Another pressure point for McCarthy is that he is defending his fragile majority in the House of Representatives in 2024. Seeking to exploit that vulnerability, Biden will hold a campaign-style rally on Wednesday in the district of Rep. Mike Lawler, RN.Y., who the Last year he flipped a Democratic-held seat in the Hudson River Valley.

Before Biden’s visit, Lawler maintained that he would not allow a debt default to occur. But he also said he believed McCarthy is in a stronger bargaining position after the House approved his debt plan.
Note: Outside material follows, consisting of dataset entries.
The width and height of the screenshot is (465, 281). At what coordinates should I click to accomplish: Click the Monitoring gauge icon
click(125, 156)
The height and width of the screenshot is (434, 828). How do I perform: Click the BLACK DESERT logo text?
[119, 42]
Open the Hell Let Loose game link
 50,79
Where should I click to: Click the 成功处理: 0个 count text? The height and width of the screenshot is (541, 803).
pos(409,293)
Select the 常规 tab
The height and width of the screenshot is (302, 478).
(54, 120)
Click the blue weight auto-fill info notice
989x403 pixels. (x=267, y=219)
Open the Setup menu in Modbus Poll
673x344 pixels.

“If we are in a situation where default is on the table, of course the goal is to avoid default 100%, but no one should be playing the game of chicken here and trying to force someone to blink.” Lawler said into a phone. interview.

McCarthy’s hand is strengthened, Lawler argued, «because we are the only ones who have really acted on this.»

‘Modest pessimism’

The time is finishing. Last week, Treasury Secretary Janet Yellen informed McCarthy that the US could run out of measures to service its debt obligations and default for the first time on June 1, sooner than expected.
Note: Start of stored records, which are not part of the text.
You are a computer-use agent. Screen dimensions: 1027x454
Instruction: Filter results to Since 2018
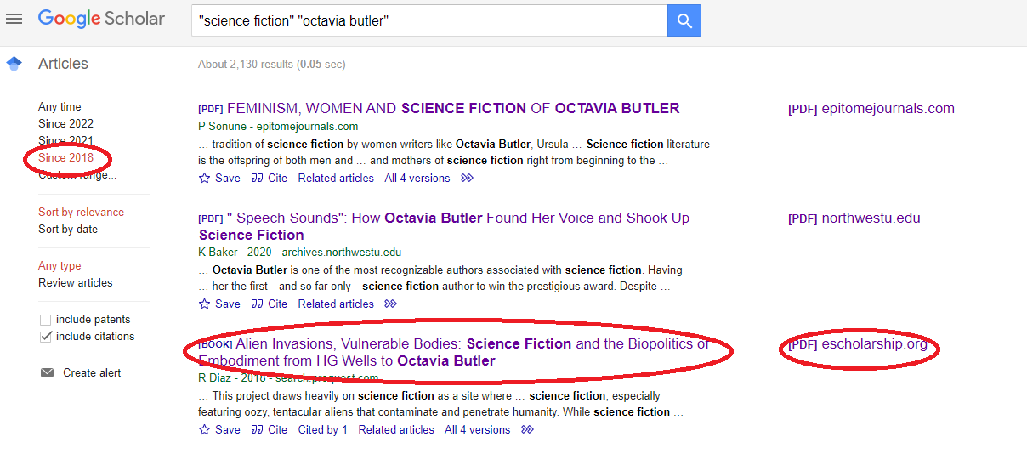pos(66,158)
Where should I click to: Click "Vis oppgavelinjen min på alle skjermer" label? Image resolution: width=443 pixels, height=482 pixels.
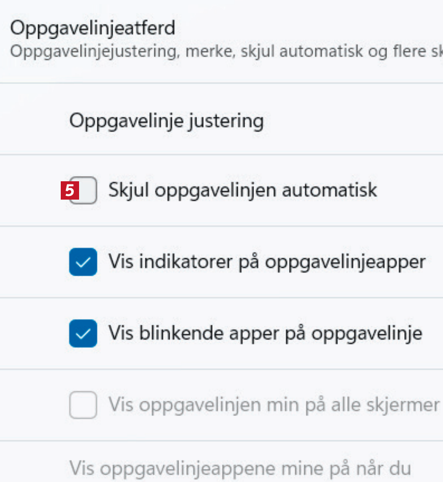[273, 405]
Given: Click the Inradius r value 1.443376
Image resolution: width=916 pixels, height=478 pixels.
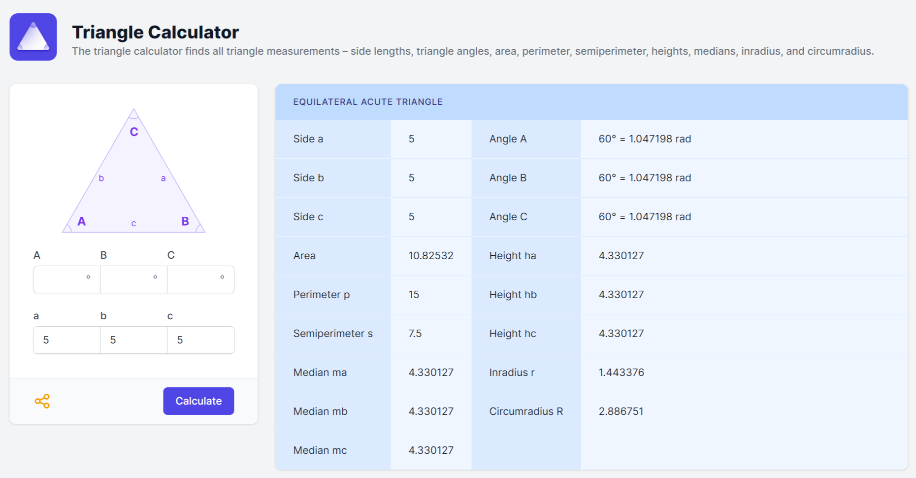Looking at the screenshot, I should point(621,373).
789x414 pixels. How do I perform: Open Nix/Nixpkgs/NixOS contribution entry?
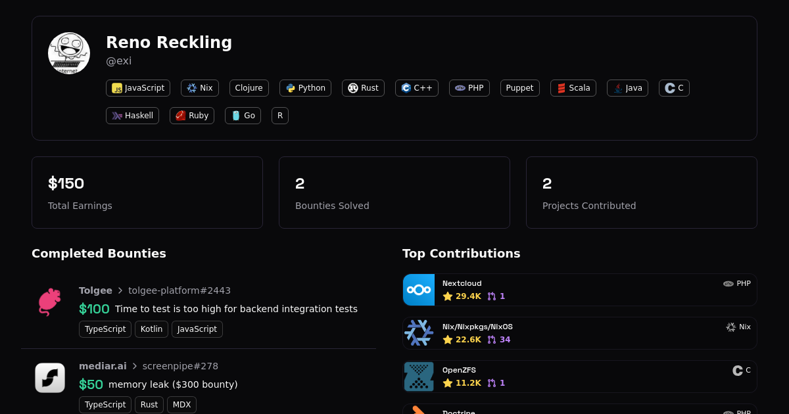click(x=579, y=333)
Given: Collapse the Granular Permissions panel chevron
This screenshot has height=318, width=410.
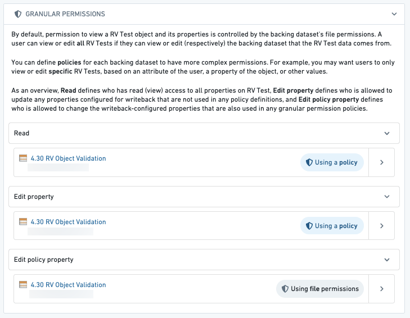Looking at the screenshot, I should point(394,14).
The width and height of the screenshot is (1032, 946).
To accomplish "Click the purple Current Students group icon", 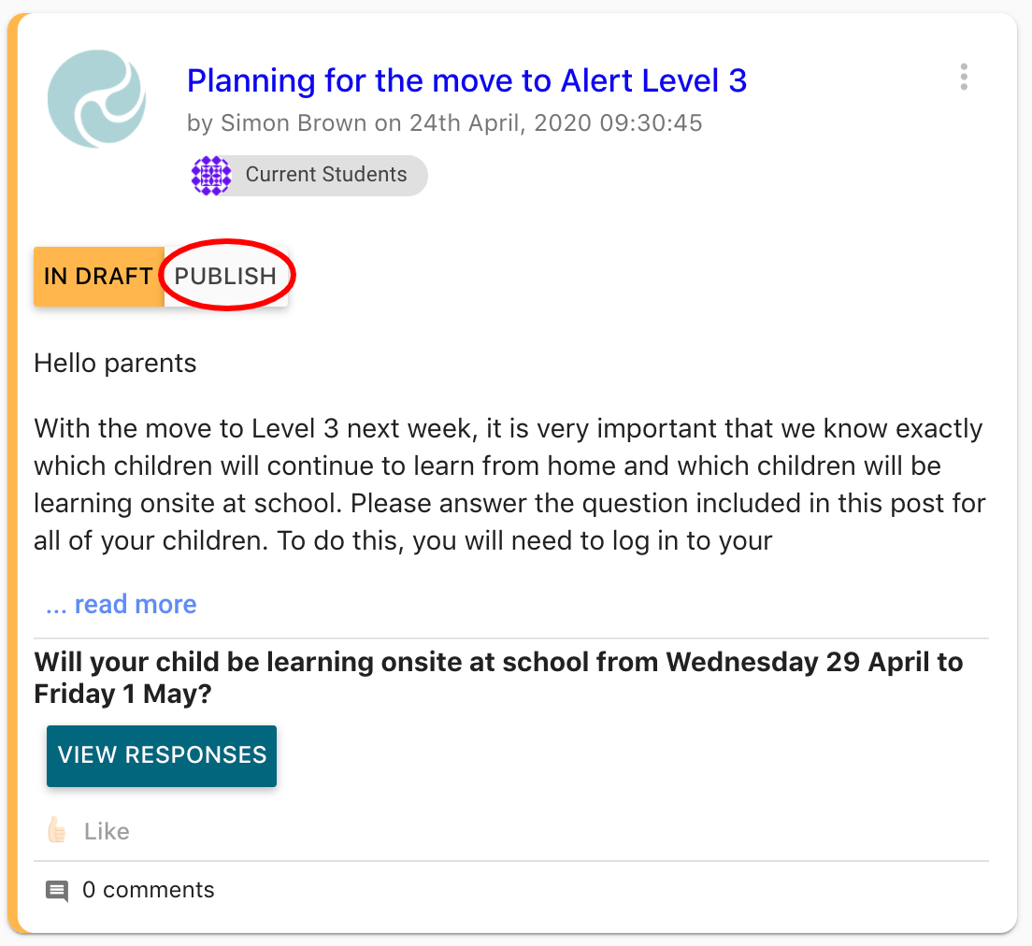I will (x=211, y=176).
«It is widely accepted that financial and economic chaos would ensue» if the United States defaulted, Yellen warned Sunday.
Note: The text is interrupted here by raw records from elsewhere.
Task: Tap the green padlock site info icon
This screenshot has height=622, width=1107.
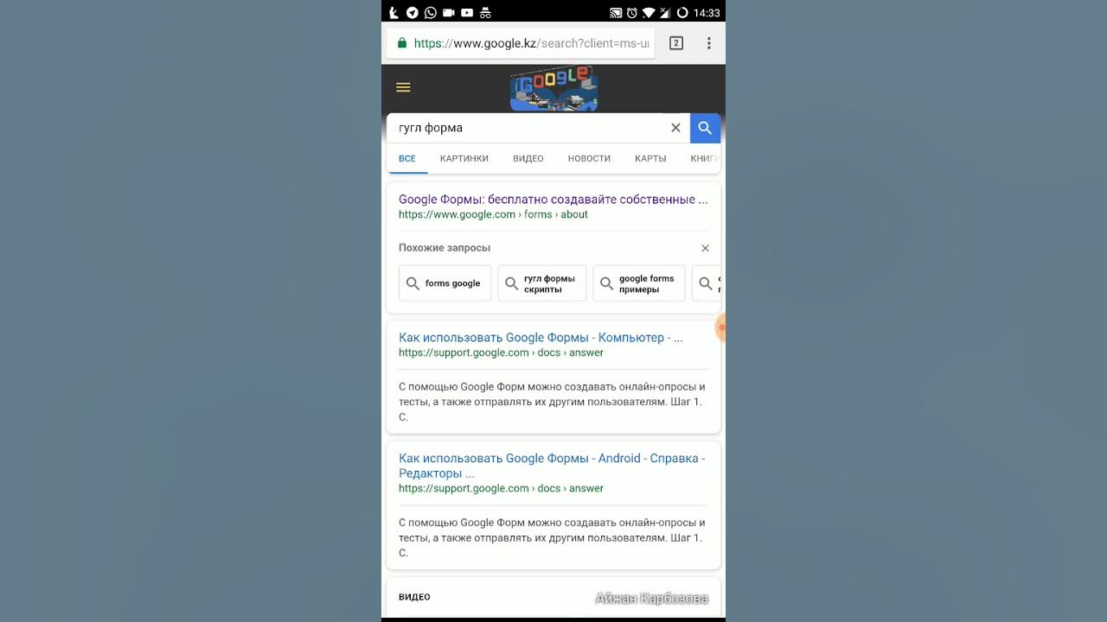Action: [402, 43]
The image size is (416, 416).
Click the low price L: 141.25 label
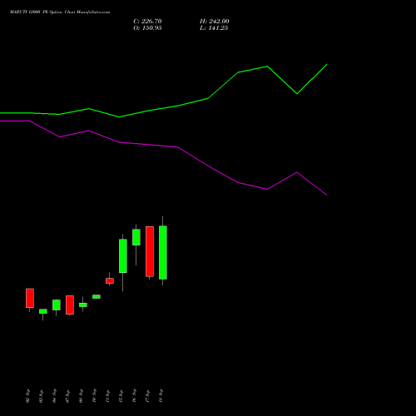click(x=214, y=28)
Top Republicans aren’t confident of a Biden-McCarthy deal, but they argue things are moving in the right direction after House Republicans approved his debt-increasing, spending-cutting package that served as the initial offer in the negotiations.

«Instead of being in the depths of the ocean, I’m just drowning,» House Financial Services Chairman Patrick McHenry, RN.C., a McCarthy ally, said Sunday on CBS’s «Face the Nation.» optimism comes from complete and utter pessimism that anything can be done at some level of modest pessimism now.”

A short-term extension of the debt limit could be a way to avoid an immediate default that would likely force a downgrade of the US’s credit rating in recession.

While there has been bipartisan skepticism about a deal anytime soon, both the White House and key Republicans like McHenry say all options should be kept on the table given the deadline is just three weeks away.

Deferring the debt increase for several months would align the issue with the annual government funding process, which ends on September 30, allowing Republicans to say the two issues are moving forward together, while Biden could insist that they are on separate ways. Boehner and Obama

Twelve years ago, another Democratic president and a Republican speaker found themselves in a similar situation. President Barack Obama and President John Boehner, R-Ohio, were on the brink of a historic debt default a year before Obama faced off with voters in his quest for a second term.

At the last minute, Obama and Boehner struck a deal known as the Budget Control Act that raised the debt ceiling by $400 billion while creating a bipartisan supercommittee responsible for addressing the deficit. Before Boehner needed to raise the debt limit again in 2015, he announced his resignation and then struck another deal with Obama and then-Senate Majority Leader Mitch McConnell, R-Ky.

Sen. Ben Ray Lujan, DN.M., a former House assistant speaker who served in the House under McCarthy, said the Californian appears to be prioritizing saving his job as speaker over avoiding a default.

“When President Boehner was confronted with this, he said, ‘Okay, go ahead. I’m here to do a job. And I’m going to do what’s right for the American people, and I’m going to stand up for that ideal.’ That doesn’t seem to be where Speaker McCarthy is, which is, ‘Hold on to the presidency,’ seems to be the priority. In this case, preventing non-compliance must be the priority,” Luján said in an interview.

“You wanted to be a speaker, you are in that position. Now, you have a responsibility for the entirety of the American people, our country,» added the senator. «And with that responsibility comes tough decisions that need to be made.»